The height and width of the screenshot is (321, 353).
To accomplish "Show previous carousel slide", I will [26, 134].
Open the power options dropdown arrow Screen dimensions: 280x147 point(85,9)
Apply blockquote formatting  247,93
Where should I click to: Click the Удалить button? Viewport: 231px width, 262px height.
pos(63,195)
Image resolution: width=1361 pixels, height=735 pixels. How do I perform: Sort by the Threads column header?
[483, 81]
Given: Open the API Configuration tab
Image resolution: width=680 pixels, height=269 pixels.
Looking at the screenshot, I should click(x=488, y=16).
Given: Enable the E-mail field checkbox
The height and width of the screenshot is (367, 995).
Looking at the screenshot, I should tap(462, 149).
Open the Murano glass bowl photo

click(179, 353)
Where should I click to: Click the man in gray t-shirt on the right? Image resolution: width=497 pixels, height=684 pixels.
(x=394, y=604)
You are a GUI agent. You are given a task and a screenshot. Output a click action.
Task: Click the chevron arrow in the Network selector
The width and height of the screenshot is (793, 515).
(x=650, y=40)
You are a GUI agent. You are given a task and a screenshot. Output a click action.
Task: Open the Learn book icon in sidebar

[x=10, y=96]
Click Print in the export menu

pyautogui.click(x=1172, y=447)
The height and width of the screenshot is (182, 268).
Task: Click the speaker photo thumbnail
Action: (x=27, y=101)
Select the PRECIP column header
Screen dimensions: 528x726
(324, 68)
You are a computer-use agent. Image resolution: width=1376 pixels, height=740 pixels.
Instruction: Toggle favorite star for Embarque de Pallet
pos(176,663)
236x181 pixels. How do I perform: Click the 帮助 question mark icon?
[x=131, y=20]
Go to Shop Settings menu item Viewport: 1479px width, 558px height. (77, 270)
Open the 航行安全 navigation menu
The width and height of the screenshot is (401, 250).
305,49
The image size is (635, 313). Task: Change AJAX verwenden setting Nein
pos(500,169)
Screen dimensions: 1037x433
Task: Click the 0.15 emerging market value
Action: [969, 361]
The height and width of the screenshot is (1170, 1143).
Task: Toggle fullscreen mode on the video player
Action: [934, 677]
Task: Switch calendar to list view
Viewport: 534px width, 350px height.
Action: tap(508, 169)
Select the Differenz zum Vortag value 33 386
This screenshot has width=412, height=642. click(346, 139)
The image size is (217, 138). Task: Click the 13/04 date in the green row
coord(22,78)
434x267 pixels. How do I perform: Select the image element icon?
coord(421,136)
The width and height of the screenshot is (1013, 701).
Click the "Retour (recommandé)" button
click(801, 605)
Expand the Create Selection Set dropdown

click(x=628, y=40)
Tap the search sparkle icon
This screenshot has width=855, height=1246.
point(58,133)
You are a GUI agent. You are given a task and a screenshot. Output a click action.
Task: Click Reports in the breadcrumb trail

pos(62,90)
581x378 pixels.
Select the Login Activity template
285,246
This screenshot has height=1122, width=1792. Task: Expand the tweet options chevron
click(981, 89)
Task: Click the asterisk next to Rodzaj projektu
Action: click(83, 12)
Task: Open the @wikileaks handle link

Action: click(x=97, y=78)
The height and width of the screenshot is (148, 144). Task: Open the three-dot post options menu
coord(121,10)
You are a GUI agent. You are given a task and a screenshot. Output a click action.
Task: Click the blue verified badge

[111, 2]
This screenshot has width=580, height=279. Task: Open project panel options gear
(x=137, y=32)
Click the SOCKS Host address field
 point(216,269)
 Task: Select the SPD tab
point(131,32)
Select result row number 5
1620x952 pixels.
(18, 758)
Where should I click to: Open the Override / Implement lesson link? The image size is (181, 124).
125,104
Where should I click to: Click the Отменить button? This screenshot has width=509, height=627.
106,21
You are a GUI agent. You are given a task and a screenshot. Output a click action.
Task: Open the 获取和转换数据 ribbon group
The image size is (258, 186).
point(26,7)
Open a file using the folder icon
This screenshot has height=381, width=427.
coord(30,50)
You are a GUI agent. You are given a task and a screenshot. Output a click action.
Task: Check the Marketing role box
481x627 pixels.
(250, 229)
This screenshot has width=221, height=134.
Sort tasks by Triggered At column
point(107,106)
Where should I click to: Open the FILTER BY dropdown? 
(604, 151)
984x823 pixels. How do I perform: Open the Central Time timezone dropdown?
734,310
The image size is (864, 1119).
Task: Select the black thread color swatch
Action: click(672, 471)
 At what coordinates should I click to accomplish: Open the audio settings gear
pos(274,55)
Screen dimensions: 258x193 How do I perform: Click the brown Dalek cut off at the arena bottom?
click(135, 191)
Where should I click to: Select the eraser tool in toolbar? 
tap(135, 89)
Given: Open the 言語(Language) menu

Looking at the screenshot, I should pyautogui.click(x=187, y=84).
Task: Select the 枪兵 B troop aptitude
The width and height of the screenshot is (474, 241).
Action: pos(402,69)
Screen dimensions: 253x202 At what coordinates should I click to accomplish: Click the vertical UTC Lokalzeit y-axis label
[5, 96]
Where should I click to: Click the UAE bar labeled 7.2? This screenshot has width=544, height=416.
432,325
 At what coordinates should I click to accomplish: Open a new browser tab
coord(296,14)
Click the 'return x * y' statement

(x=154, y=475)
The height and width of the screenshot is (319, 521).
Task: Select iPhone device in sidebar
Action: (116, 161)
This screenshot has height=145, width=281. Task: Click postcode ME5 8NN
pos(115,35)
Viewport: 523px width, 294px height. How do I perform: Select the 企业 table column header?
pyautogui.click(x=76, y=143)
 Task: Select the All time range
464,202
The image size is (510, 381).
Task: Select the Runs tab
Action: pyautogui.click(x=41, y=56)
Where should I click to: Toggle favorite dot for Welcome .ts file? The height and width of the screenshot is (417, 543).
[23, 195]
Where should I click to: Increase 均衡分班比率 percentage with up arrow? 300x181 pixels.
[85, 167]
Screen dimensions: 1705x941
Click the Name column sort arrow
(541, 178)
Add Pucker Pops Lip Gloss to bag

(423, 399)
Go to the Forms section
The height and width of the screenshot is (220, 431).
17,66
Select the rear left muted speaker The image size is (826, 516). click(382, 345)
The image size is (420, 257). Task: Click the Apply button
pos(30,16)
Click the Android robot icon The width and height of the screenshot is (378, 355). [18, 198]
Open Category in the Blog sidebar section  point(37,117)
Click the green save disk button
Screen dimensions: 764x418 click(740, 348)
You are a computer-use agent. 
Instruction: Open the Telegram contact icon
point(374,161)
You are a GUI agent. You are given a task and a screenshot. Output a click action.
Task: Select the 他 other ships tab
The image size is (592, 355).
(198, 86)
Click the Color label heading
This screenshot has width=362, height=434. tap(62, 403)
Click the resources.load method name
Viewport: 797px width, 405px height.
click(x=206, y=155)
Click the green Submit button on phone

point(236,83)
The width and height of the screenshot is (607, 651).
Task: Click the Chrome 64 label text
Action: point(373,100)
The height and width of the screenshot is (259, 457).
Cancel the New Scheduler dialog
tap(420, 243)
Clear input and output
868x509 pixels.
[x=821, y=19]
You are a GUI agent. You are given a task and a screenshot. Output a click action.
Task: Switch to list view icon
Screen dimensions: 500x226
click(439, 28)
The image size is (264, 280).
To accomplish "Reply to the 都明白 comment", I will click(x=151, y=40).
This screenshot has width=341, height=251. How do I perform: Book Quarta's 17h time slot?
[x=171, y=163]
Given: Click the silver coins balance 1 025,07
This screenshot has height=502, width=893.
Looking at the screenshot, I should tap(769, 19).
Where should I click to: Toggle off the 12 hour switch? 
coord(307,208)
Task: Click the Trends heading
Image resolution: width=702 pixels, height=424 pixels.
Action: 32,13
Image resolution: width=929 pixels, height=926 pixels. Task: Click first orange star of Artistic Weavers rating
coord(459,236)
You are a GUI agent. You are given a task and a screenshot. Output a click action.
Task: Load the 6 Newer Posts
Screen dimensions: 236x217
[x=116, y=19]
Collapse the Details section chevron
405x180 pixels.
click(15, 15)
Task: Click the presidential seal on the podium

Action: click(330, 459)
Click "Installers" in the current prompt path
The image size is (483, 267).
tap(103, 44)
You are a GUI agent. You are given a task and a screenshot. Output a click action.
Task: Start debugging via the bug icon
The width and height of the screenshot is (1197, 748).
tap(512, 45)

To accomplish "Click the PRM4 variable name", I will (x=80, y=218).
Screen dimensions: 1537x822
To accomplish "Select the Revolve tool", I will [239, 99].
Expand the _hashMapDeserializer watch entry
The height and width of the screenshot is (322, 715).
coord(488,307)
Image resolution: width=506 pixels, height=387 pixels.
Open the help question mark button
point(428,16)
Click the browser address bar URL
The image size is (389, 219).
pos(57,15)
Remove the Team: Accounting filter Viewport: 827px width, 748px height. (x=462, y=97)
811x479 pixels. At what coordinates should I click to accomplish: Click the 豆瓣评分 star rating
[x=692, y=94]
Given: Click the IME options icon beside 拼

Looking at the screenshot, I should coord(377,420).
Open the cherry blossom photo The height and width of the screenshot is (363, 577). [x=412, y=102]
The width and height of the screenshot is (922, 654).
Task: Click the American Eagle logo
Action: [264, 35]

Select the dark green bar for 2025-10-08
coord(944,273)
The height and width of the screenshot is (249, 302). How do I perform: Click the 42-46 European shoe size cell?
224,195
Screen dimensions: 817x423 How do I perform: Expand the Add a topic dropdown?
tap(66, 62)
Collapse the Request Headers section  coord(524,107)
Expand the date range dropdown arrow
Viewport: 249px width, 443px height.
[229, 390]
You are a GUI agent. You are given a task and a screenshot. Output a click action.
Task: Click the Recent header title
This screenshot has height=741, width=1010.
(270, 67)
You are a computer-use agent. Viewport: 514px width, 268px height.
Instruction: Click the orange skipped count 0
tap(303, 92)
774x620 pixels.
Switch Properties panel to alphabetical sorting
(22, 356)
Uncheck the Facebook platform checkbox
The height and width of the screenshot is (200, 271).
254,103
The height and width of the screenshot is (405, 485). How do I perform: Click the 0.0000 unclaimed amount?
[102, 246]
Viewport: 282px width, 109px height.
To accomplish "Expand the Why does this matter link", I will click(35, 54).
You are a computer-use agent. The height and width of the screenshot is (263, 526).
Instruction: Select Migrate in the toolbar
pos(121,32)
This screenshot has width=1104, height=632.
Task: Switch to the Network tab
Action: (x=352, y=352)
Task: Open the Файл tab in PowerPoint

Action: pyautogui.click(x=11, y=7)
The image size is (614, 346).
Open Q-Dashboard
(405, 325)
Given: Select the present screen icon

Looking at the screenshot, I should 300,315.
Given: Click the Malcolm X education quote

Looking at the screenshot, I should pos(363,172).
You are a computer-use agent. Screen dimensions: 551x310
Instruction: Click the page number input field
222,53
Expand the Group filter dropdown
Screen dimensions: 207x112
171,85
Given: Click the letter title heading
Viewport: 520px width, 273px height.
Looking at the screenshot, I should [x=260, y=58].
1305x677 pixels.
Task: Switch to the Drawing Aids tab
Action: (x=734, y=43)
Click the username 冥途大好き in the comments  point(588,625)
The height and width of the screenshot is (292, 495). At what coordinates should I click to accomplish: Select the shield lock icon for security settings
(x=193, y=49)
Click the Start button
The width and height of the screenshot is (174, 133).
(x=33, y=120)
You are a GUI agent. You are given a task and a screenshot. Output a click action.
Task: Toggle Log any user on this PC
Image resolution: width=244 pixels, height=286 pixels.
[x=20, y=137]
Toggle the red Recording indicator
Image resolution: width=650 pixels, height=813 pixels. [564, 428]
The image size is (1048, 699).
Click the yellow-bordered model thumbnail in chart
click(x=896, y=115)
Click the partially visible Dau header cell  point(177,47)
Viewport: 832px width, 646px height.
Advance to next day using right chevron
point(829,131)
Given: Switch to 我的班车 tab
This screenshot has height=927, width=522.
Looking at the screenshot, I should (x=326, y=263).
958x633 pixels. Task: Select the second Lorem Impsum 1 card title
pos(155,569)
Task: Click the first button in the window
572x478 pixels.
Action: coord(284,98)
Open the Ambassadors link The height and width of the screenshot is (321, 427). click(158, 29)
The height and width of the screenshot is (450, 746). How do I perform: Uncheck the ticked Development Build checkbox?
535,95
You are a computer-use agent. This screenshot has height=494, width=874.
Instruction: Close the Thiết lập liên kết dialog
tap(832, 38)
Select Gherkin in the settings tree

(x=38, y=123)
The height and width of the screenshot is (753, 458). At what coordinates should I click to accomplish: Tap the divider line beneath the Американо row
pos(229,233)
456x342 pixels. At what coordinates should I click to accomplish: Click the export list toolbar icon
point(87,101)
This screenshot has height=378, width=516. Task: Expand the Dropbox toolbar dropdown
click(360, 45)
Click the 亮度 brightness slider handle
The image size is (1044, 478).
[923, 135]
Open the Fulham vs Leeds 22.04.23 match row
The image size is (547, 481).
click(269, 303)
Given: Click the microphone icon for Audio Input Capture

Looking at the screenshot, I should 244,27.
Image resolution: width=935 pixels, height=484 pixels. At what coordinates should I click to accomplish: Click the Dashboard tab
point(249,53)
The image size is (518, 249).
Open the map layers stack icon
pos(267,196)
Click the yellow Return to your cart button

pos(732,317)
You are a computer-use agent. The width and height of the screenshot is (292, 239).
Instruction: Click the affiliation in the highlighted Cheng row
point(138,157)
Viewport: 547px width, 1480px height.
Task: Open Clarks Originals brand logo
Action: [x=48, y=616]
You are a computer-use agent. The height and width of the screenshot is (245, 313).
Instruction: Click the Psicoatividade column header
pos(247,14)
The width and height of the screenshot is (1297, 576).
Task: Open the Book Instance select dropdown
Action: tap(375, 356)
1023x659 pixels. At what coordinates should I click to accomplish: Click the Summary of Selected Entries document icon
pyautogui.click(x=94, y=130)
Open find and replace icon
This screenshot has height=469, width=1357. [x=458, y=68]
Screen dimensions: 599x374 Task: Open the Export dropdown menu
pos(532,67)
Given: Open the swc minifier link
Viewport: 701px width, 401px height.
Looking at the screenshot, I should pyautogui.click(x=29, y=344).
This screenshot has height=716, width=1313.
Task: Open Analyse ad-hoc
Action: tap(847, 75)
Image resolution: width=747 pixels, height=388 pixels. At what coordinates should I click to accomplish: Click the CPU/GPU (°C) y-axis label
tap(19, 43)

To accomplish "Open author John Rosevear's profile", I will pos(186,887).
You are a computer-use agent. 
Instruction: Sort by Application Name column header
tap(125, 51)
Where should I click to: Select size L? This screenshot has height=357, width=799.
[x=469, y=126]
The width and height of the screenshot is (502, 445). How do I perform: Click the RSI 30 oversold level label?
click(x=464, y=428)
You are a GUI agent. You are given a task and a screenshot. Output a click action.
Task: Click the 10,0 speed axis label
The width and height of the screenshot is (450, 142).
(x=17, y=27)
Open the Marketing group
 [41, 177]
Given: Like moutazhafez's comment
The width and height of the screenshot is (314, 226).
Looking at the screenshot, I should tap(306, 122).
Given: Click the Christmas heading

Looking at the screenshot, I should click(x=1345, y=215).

> **Task brief**: Write the number of lines in the data above that contain "Start", adding no other words.

> **Output of the exercise**: 2